WHAT IS NEEDED
Among the entries below, only the lines from the one with "You are a computer-use" through the one with "Given: Click the pencil create post icon" are wanted, reproduced exactly. Pictures are not wanted.

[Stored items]
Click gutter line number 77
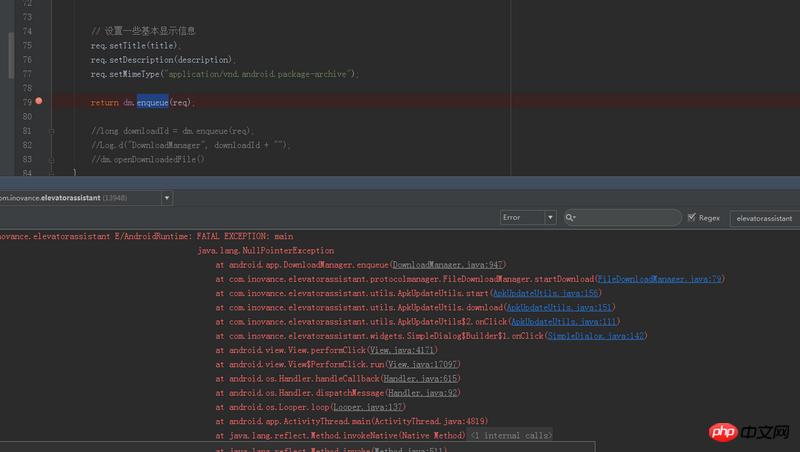The width and height of the screenshot is (800, 452). coord(27,74)
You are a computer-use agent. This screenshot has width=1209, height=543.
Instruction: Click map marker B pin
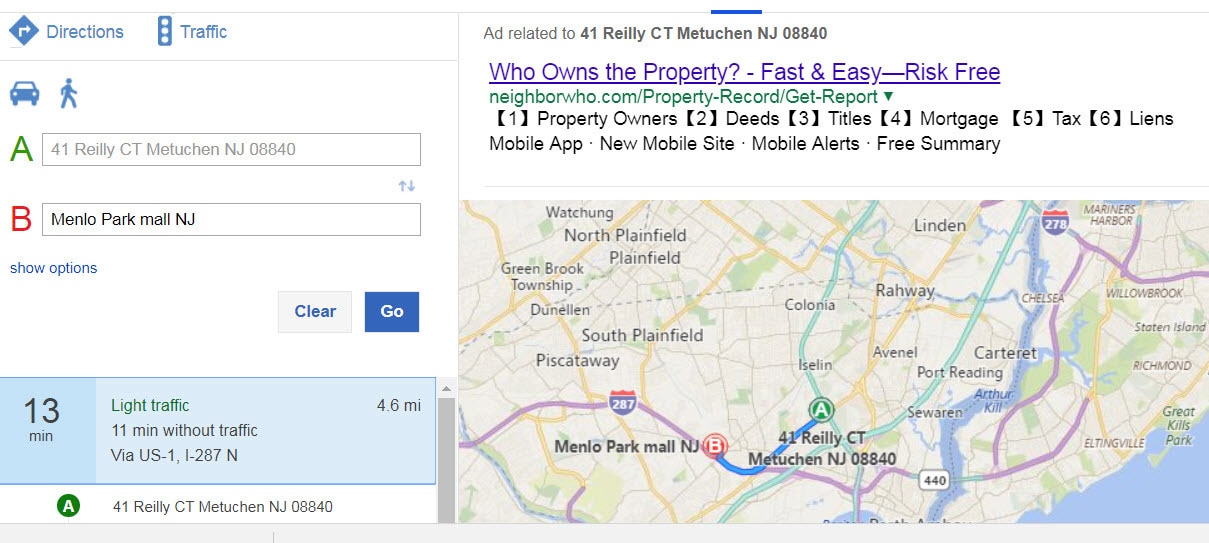point(715,446)
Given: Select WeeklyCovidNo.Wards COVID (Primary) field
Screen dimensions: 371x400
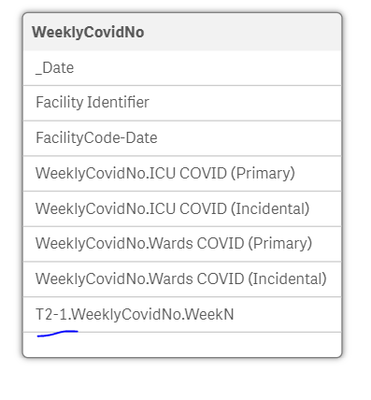Looking at the screenshot, I should 182,244.
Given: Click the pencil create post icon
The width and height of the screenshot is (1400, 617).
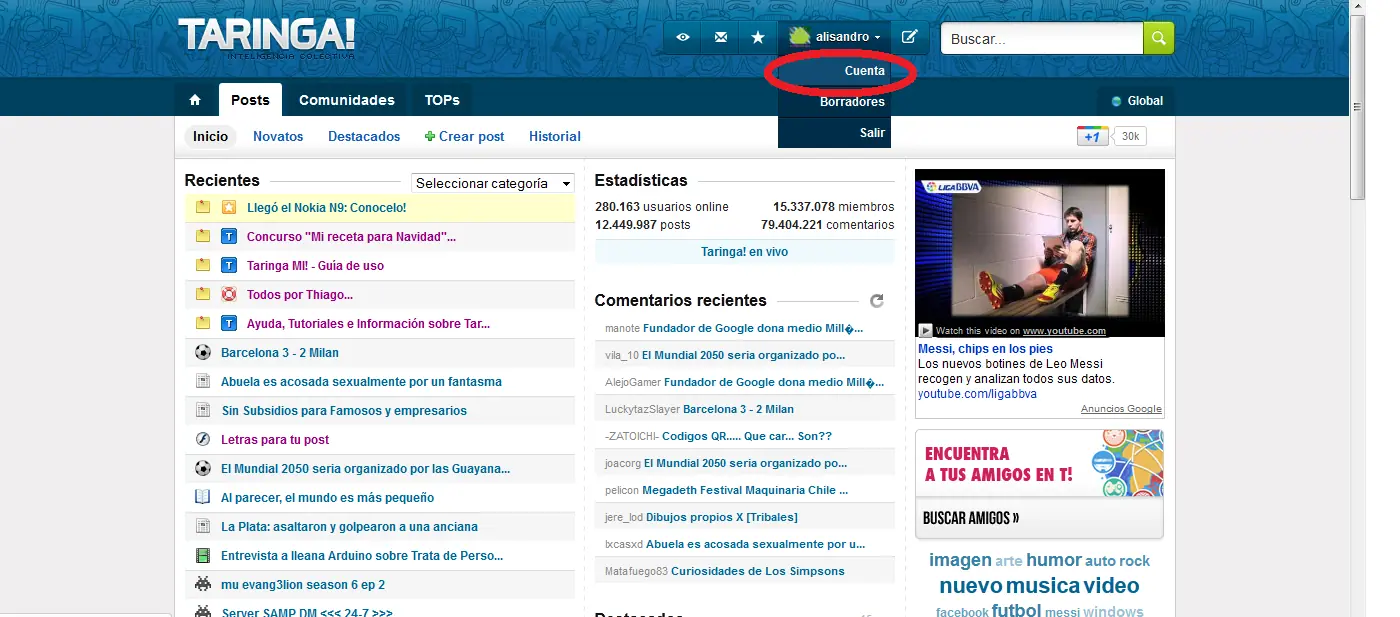Looking at the screenshot, I should [909, 37].
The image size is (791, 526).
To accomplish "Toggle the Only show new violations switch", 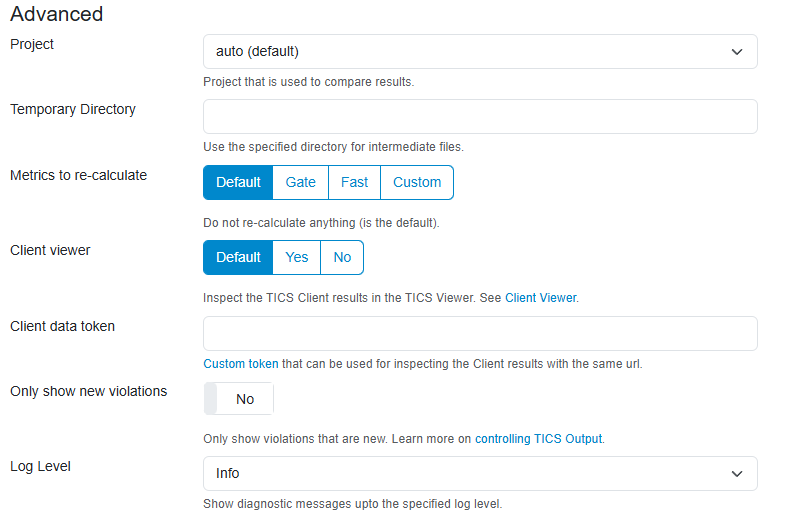I will tap(238, 399).
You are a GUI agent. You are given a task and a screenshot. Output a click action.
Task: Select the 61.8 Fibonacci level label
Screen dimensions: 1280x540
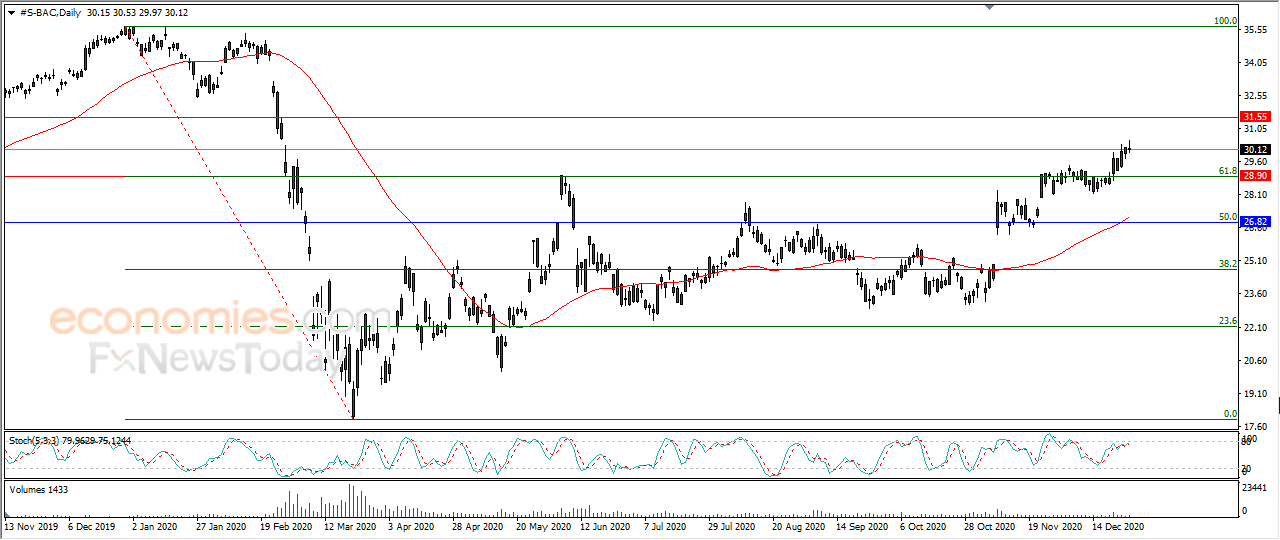[x=1228, y=171]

TASK SOLUTION
You are a computer-use agent. This screenshot has width=1209, height=543.
Instruction: Click map marker B pin
point(715,446)
Given: Select WeeklyCovidNo.Wards COVID (Primary) field
Screen dimensions: 371x400
Looking at the screenshot, I should 182,244.
Given: Click the pencil create post icon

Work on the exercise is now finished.